▶ _Task goal_: Your answer should be every line of the entries that has the string "will" in it.
Segment Open
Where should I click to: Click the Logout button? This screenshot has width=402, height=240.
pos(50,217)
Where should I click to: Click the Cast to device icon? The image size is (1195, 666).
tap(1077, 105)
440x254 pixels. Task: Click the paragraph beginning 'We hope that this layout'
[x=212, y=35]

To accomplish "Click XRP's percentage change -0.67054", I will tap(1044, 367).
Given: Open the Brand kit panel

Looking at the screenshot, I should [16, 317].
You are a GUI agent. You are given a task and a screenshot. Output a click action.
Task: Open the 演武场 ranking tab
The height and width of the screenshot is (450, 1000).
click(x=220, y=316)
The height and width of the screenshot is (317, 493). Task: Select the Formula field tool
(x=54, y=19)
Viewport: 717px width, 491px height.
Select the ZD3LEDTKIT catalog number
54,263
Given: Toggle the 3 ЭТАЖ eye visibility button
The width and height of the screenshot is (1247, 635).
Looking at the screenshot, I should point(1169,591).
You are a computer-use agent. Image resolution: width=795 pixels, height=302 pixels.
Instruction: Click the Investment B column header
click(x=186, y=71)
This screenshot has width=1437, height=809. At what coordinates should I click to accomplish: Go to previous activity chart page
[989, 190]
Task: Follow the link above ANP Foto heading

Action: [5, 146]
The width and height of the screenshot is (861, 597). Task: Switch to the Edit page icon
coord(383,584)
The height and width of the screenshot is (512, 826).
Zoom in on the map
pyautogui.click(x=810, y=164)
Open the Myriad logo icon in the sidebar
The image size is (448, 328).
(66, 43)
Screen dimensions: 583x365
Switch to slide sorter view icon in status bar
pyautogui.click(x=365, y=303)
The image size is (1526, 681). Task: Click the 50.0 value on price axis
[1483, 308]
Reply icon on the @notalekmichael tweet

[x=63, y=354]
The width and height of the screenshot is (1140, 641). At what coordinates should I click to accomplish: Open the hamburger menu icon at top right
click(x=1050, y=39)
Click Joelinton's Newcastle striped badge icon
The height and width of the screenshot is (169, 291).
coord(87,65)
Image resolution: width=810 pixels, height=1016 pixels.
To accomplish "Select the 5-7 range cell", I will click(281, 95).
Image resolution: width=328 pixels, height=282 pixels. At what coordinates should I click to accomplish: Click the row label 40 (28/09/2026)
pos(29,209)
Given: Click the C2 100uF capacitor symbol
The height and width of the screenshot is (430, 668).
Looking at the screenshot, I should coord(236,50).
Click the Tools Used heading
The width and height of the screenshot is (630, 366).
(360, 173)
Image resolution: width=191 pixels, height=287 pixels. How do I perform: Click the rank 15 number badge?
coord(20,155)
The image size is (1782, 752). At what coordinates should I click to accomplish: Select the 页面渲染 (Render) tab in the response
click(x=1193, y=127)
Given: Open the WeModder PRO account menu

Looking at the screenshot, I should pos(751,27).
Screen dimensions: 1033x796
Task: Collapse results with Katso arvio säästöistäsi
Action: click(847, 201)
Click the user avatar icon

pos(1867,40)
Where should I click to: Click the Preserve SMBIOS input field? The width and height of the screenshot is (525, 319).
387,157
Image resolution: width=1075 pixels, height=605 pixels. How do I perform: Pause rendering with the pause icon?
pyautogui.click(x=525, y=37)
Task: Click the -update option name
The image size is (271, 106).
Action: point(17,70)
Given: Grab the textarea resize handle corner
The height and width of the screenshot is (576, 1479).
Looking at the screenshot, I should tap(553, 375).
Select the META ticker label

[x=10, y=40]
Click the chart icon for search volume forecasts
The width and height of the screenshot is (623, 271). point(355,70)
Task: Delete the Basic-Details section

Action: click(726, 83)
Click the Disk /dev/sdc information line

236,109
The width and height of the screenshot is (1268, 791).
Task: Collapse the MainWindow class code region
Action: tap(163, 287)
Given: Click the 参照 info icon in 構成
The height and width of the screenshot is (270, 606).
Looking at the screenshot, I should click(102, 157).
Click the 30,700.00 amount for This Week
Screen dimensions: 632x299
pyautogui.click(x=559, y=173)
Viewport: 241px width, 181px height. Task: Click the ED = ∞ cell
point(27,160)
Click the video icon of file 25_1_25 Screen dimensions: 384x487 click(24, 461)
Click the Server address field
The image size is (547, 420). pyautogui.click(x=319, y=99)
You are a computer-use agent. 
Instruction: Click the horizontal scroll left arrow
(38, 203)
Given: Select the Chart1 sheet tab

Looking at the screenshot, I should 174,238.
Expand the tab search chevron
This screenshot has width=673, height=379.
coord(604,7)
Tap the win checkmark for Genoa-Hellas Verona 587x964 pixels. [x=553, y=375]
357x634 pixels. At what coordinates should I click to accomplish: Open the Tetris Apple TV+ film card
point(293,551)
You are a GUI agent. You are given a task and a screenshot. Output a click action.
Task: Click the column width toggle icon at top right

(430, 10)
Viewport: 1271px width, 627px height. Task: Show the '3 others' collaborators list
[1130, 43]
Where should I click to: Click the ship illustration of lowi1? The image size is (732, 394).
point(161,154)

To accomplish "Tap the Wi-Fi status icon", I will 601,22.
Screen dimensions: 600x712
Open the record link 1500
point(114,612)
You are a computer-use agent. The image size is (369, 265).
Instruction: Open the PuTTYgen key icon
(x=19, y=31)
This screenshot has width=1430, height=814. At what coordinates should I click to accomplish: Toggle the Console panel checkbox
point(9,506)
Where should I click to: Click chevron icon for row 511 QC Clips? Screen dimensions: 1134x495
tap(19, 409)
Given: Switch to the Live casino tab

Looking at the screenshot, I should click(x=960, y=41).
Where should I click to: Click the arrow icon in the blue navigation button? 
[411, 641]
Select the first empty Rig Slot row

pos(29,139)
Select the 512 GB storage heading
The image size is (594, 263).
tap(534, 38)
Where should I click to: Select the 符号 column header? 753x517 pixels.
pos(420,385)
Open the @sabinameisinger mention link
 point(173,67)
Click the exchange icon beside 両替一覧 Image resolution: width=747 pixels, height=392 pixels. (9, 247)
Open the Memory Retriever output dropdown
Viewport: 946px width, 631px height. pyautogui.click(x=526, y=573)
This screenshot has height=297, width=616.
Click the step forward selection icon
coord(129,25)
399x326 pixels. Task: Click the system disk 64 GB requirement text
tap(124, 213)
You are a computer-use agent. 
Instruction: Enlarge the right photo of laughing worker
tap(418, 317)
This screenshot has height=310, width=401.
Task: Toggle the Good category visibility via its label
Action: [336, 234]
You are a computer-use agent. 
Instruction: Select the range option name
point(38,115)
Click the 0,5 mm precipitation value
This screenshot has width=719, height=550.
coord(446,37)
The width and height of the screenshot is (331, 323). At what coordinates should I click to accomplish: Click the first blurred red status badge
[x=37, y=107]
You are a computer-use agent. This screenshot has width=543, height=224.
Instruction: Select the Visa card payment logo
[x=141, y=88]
Segment Closed
▶ _Problem solution_:
To accomplish "Click XRP's percentage change -0.67054", I will tap(1044, 367).
To accomplish "Select the 5-7 range cell", I will click(281, 95).
To accomplish "Tap the Wi-Fi status icon", I will 601,22.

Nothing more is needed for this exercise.